More Americans Are Using Marijuana: SAMHSA Survey

More Americans Are Using Marijuana

U.S. Attorney Eric Holder's announcement that the Department of Justice will let Colorado and Washington's recreational marijuana laws go into effect couldn't have come at a better time because a new nationwide survey indicates that more Americans are getting high.

The Substance Abuse and Mental Health Services Administration's survey found that marijuana use has been on the rise for the past five years and is the most commonly used illicit drug for the 24 million Americans who use illicit drugs.

Between 2007 and 2012, marijuana use increased from 5.8 percent to 7.3 percent among Americans age 12 and older.

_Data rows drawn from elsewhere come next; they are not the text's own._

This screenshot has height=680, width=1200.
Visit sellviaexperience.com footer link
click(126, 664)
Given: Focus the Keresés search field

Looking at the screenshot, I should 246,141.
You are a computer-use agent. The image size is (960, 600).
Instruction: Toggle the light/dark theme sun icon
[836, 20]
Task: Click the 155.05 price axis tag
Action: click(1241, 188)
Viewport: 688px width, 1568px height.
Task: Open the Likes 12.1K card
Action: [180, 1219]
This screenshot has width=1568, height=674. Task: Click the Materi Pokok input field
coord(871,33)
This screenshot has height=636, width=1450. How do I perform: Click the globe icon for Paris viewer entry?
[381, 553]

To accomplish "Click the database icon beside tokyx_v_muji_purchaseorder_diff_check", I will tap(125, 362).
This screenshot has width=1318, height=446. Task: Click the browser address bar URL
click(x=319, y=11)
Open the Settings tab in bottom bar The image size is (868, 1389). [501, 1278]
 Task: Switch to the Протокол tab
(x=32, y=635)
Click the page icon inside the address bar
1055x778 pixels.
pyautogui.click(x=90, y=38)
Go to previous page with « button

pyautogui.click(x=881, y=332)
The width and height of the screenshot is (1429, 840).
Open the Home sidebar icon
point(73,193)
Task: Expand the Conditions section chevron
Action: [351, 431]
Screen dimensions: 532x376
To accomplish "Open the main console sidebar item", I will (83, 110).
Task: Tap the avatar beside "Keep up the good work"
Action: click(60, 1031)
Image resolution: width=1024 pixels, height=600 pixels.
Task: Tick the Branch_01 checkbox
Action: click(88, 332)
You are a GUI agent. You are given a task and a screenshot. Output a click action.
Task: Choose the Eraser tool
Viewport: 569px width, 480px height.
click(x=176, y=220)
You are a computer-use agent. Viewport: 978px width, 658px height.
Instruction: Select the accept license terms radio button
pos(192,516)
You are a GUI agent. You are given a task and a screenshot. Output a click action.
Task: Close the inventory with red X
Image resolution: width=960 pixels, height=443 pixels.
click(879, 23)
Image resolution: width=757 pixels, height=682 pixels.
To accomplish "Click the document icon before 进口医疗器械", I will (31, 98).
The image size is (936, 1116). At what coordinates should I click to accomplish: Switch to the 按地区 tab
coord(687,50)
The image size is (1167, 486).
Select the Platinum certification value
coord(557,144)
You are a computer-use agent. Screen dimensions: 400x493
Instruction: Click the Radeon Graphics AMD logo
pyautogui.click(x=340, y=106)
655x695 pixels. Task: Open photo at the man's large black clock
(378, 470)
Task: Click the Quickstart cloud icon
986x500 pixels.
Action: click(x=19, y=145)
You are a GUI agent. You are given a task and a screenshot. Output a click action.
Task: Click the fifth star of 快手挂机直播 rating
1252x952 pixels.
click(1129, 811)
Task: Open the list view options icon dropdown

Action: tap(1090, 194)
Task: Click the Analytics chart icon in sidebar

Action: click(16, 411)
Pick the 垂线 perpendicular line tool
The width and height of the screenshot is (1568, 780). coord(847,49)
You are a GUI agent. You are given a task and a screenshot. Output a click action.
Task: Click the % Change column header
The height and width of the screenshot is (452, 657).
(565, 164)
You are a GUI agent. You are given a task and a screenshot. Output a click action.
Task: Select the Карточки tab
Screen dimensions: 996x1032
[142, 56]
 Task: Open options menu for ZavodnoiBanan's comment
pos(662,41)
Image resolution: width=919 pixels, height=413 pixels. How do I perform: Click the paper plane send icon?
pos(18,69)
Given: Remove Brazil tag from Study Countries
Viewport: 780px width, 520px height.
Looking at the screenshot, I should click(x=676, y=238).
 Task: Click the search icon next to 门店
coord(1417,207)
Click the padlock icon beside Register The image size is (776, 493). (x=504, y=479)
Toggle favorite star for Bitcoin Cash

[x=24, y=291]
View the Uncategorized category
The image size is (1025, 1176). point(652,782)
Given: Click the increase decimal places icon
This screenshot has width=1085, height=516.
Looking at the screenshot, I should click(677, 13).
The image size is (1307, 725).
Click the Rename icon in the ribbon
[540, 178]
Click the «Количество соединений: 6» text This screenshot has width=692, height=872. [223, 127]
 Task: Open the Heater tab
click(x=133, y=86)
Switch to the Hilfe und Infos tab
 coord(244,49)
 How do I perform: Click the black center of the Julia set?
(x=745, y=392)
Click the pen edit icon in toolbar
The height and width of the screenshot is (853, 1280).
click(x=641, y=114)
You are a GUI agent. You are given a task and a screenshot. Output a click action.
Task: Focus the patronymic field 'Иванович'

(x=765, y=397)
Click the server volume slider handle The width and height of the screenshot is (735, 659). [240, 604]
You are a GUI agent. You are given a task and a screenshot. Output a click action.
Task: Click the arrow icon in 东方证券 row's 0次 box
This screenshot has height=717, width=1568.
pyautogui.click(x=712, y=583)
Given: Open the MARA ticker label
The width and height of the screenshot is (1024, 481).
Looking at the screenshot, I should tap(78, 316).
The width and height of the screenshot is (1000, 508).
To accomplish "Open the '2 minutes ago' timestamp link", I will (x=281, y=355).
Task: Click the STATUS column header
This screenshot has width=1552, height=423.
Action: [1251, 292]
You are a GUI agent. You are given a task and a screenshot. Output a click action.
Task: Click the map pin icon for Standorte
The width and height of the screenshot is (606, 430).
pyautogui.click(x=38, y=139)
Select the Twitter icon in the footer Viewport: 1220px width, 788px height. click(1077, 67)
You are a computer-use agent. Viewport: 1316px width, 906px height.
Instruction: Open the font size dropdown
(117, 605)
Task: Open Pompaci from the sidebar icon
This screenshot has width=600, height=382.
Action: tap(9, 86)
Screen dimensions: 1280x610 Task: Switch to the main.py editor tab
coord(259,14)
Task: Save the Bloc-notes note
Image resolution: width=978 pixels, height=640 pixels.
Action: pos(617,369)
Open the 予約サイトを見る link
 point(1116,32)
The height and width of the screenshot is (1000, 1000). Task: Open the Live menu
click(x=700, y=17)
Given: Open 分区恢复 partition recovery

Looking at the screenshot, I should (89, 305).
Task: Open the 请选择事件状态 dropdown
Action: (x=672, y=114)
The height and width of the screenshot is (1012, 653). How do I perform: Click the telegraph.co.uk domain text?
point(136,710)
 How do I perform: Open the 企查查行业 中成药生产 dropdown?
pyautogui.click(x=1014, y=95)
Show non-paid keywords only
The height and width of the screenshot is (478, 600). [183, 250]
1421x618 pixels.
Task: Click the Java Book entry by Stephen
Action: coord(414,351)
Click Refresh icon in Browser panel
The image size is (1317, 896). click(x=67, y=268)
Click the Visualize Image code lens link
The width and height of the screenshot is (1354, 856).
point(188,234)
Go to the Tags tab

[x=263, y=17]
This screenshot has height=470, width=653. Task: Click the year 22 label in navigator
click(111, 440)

The number of people who responded that they use marijuana daily or almost daily also increased to 7.6 million users in 2012.

Daily or Almost Daily Marijuana Use in the Past Year and Past Month among Persons Aged 12 or Older: 2002-2012
daily use

But while marijuana use nationwide has been on a steady rise, the National Survey on Drug Use and Health survey did find that the rate of marijuana use among youths age 12 to 17 had declined slightly to 7.2 percent last year compared to 2011, with some disparities between males and females. Among males, the rate declined from 2011 and has been on the increase for females since 2007.

Past Month Marijuana Use among Youths Aged 12 to 17, by Gender: 2002-2012

Seventy-thousand people age 12 years old and older were surveyed for the report, which also looked at drug and alcohol abuse.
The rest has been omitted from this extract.